Exercise data START

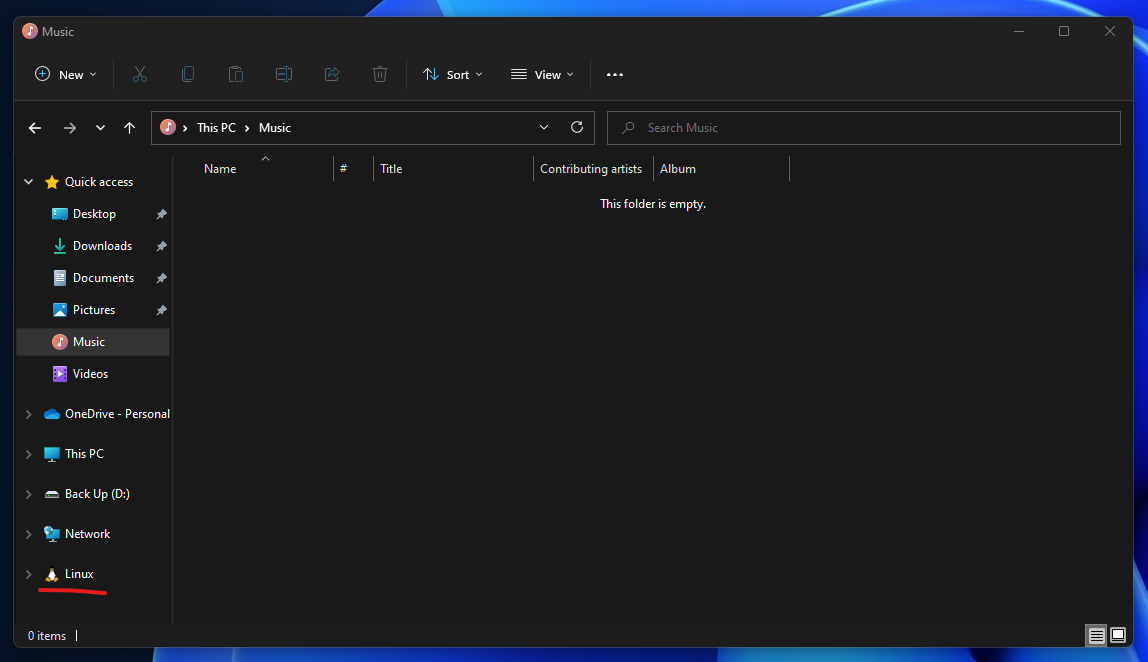Open the address bar history dropdown
This screenshot has width=1148, height=662.
544,128
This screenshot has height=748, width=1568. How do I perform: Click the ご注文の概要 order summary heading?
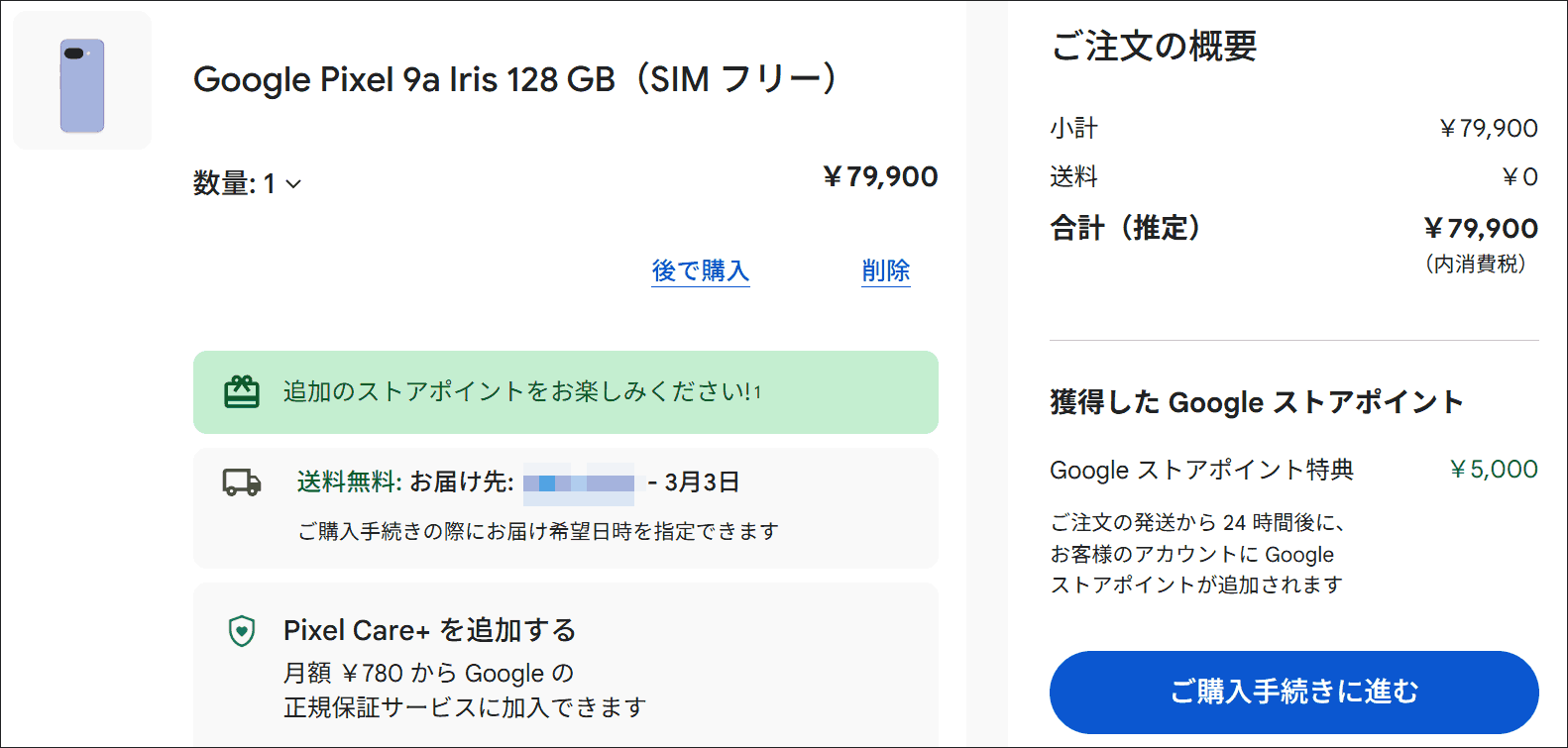[1153, 47]
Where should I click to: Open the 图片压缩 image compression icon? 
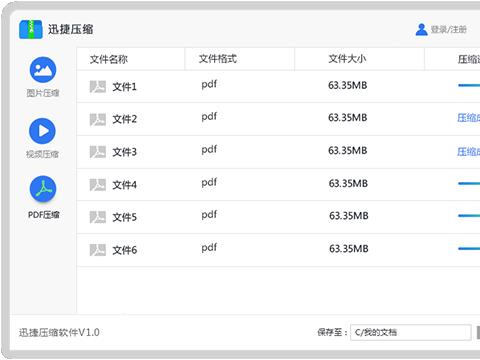43,70
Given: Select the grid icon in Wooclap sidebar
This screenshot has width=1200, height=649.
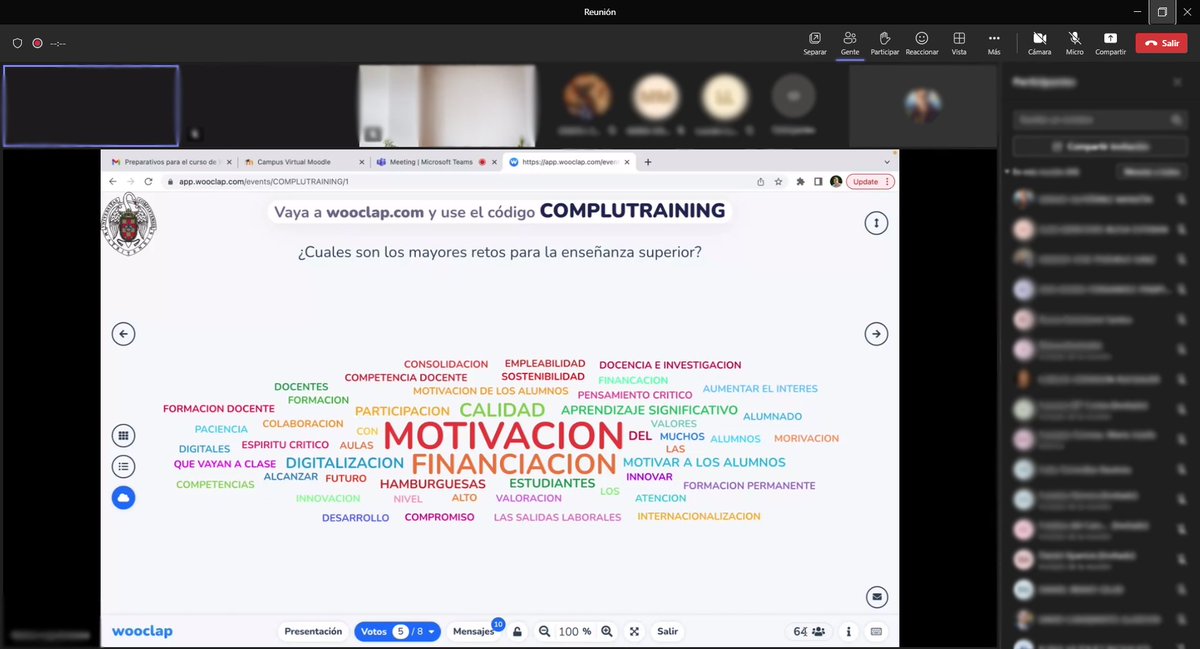Looking at the screenshot, I should [123, 435].
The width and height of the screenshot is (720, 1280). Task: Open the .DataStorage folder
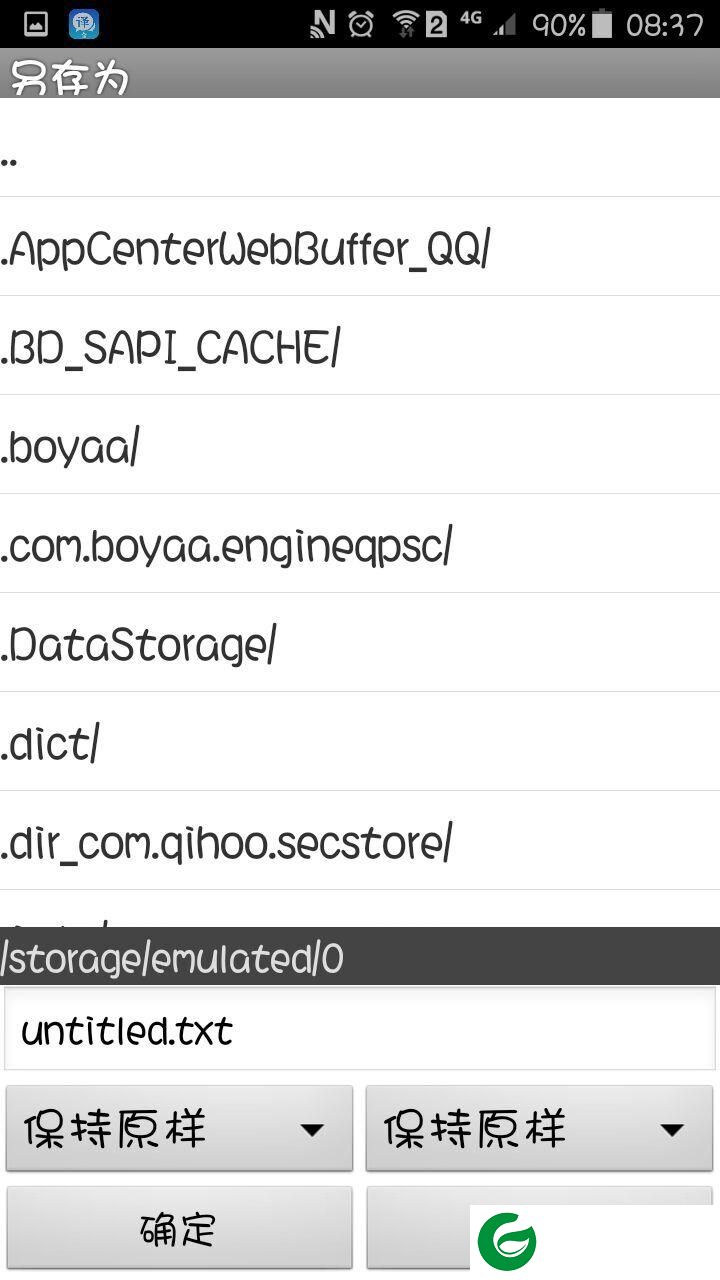[x=360, y=642]
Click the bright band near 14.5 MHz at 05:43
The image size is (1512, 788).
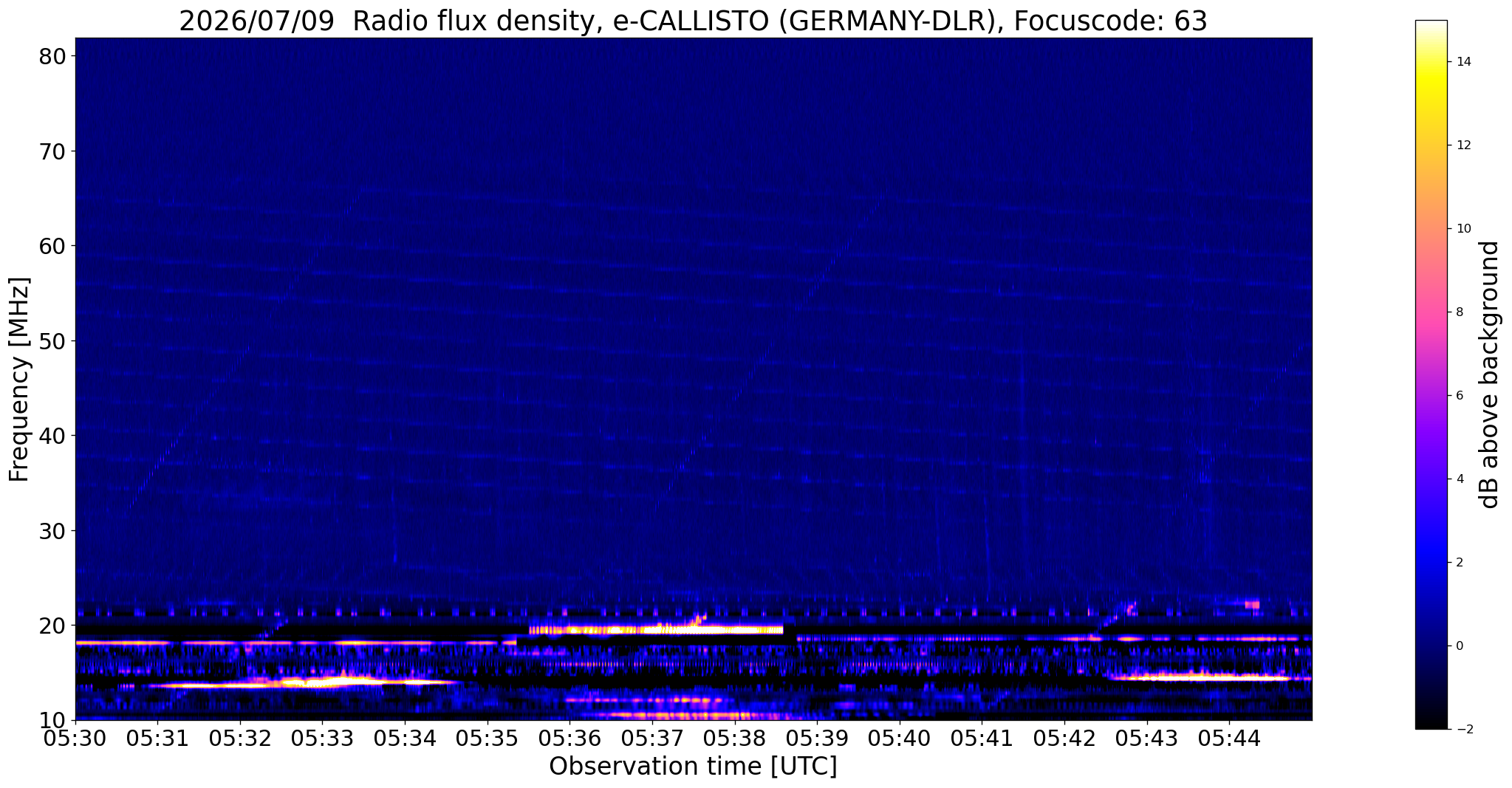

Exercise data END

Exercise instructions -> Pictures stay out; retype only the lines from the line containing "This screenshot has width=1200, height=649." through the end of the listing, inclusive, exactly as they appear.

Solved problem ->
This screenshot has width=1200, height=649.
Looking at the screenshot, I should [123, 435].
The width and height of the screenshot is (720, 1280). Task: Open the .DataStorage folder
[x=360, y=642]
Click the bright band near 14.5 MHz at 05:43
The image size is (1512, 788).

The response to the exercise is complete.